The Large Movie Review Dataset (often referred to as the IMDB dataset) contains 25,000 highly polar moving reviews (good or bad) for training and the same amount again for testing. The problem is to determine whether a given moving review has a positive or negative sentiment.
The data was collected by Stanford researchers and was used in a 2011 paper [PDF] where a split of 50/50 of the data was used for training and test. An accuracy of 88.89% was achieved. This data set was also in a Kaggle compeition titled “Bag of Words Meets Bags of Popcorn” in late 2014 to early 2015. Accuracy was achieved above 97% with winners achieving 99%.
In [1]:
import numpy
from keras.datasets import imdb
from matplotlib import pyplot
# load the dataset
(X_train, y_train), (X_test, y_test) = imdb.load_data()
X = numpy.concatenate((X_train, X_test), axis=0)
y = numpy.concatenate((y_train, y_test), axis=0)
In [2]:
# summarize size
print("Training data: ")
print(X.shape)
print(y.shape)
# Summarize number of classes
print("Classes: ")
print(numpy.unique(y))
# Summarize number of words
print("Number of words: ")
print(len(numpy.unique(numpy.hstack(X))))
In [3]:
# Summarize review length
print("Review length: ")
result = map(len, X)
print("Mean %.2f words (%f)" % (numpy.mean(result), numpy.std(result)))
# plot review length
pyplot.boxplot(result)
pyplot.show()
A recent breakthrough in the field of natural language processing is called word embedding.
This is a technique where words are encoded as real-valued vectors in a high dimensional space, where the similarity between words in terms of meaning translates to closeness in the vector space.
Discrete words are mapped to vectors of continuous numbers. This is useful when working with natural language problems with neural networks and deep learning models are we require numbers as input.
Keras provides a convenient way to convert positive integer representations of words into a word embedding by an Embedding layer.
The layer takes arguments that define the mapping including the maximum number of expected words also called the vocabulary size (e.g. the largest integer value that will be seen as an integer). The layer also allows you to specify the dimensionality for each word vector, called the output dimension.
We would like to use a word embedding representation for the IMDB dataset.
Let’s say that we are only interested in the first 5,000 most used words in the dataset. Therefore our vocabulary size will be 5,000. We can choose to use a 32-dimension vector to represent each word. Finally, we may choose to cap the maximum review length at 500 words, truncating reviews longer than that and padding reviews shorter than that with 0 values.

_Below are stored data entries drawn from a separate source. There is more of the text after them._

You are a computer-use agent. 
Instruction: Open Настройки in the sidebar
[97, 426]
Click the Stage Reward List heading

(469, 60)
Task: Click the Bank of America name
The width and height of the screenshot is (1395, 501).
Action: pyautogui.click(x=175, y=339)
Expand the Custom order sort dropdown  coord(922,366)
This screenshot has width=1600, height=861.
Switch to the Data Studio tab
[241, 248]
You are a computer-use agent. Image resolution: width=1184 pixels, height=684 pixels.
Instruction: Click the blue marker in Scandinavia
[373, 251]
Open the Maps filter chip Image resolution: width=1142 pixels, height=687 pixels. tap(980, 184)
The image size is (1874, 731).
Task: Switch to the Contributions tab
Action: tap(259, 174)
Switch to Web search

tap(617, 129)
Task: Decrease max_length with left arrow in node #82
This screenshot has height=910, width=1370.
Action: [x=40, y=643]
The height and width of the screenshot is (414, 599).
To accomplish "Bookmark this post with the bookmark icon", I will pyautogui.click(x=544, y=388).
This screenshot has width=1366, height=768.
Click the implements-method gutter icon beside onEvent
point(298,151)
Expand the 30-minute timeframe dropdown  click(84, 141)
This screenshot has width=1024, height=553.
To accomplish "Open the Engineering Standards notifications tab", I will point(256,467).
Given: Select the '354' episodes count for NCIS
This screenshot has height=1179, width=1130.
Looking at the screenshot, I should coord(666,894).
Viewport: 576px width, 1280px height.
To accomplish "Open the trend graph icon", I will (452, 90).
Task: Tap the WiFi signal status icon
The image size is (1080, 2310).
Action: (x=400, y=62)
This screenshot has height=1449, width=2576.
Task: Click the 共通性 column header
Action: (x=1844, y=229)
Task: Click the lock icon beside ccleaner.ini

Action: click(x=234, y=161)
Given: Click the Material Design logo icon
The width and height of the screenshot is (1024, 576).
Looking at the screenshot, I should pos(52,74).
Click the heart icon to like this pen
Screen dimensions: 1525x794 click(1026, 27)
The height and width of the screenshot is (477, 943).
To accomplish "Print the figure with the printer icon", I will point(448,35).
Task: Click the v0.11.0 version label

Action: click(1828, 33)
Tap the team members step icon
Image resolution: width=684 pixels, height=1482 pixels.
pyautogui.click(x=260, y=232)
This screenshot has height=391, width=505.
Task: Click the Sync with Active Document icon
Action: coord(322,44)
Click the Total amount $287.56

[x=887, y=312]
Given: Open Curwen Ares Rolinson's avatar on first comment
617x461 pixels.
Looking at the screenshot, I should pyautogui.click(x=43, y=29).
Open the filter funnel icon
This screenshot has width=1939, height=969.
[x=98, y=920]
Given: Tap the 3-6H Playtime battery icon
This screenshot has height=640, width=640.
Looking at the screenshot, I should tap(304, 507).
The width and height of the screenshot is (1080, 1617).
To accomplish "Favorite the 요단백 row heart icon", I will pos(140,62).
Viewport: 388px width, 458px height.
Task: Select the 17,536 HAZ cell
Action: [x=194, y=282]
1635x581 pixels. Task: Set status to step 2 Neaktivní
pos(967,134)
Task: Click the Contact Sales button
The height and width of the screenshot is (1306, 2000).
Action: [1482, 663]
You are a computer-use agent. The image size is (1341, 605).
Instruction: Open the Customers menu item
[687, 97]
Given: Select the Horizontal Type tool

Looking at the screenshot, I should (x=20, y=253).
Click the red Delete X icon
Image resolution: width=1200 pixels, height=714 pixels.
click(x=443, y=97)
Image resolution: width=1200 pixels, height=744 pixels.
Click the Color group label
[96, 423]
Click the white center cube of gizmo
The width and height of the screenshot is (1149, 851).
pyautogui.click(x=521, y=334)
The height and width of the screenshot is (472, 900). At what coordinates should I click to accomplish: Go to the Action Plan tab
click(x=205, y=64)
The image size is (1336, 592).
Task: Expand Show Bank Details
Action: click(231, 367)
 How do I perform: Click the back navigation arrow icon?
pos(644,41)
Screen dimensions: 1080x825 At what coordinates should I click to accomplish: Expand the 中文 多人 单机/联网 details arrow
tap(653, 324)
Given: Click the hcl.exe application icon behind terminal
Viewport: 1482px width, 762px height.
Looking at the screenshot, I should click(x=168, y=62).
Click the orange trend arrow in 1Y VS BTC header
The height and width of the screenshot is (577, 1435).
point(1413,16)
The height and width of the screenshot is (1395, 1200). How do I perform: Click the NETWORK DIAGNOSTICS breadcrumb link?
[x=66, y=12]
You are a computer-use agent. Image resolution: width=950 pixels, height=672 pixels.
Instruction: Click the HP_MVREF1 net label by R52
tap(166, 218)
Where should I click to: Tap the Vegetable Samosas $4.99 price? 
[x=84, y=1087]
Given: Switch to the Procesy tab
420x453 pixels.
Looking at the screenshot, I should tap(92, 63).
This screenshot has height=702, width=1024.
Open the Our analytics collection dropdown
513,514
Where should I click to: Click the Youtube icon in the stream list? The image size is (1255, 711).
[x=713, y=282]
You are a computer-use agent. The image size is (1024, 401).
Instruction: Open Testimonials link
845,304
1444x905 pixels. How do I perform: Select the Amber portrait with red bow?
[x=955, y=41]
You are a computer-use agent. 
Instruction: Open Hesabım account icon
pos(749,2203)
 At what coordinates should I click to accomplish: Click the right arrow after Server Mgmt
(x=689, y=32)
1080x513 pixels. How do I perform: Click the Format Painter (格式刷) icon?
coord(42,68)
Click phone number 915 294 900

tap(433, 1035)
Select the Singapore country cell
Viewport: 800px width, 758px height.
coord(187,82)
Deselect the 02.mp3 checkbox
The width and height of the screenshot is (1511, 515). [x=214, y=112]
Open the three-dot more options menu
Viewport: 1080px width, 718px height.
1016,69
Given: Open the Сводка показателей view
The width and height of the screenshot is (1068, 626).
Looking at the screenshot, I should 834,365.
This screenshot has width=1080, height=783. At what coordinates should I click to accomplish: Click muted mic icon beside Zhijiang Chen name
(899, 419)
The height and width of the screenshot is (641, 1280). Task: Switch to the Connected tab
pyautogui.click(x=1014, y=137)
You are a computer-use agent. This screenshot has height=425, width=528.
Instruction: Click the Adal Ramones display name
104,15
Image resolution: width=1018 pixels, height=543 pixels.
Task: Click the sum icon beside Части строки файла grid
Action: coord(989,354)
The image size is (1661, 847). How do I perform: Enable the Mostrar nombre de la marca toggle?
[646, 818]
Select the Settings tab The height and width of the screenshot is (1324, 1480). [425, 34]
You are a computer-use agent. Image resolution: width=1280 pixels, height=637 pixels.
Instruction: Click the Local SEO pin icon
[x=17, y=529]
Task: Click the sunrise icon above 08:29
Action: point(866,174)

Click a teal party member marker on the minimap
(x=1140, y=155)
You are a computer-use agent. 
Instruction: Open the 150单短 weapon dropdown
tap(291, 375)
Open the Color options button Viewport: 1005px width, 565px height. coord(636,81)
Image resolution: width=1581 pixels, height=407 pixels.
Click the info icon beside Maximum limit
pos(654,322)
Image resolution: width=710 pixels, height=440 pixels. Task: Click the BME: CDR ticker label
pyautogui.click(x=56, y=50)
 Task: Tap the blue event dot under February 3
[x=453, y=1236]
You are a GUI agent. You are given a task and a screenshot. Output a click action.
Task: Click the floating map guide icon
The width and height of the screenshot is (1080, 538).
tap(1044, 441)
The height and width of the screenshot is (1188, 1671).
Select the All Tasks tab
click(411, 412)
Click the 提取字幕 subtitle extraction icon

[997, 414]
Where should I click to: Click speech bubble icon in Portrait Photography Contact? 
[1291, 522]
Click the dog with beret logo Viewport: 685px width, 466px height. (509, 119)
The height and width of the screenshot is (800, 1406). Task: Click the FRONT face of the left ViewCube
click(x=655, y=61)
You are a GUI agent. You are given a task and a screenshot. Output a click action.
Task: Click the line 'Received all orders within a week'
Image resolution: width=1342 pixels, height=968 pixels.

We would load the IMDB dataset as follows:
In [4]:
# MLP for the IMDB problem
import numpy
from keras.datasets import imdb
from keras.models import Sequential
from keras.layers import Dense
from keras.layers import Flatten
from keras.layers.embeddings import Embedding
from keras.preprocessing import sequence
In [5]:
# load the dataset but only keep the top n words
top_words = 5000
test_split = 0.33
(X_train, y_train), (X_test, y_test) = imdb.load_data(nb_words=top_words)
In [6]:
max_words = 500
X_train = sequence.pad_sequences(X_train, maxlen=max_words)
X_test = sequence.pad_sequences(X_test, maxlen=max_words)
In [7]:
X_train[4,:]
Out[7]:
In [8]:
# create the model
model = Sequential()
model.add(Embedding(top_words, 32, input_length=max_words))
#model.add(Dense(256, input_dim=max_words))
model.add(Flatten())
model.add(Dense(30, activation='relu'))
model.add(Dense(30, activation='relu'))
model.add(Dense(30, activation='relu'))
model.add(Dense(1, activation='sigmoid'))
model.compile(loss='binary_crossentropy', optimizer='adam', metrics=['accuracy'])
print(model.summary())
In [9]:
# Fit the model
model.fit(X_train, y_train, validation_data=(X_test, y_test), nb_epoch=4, batch_size=128, verbose=1)
# Final evaluation of the model
scores = model.evaluate(X_test, y_test, verbose=0)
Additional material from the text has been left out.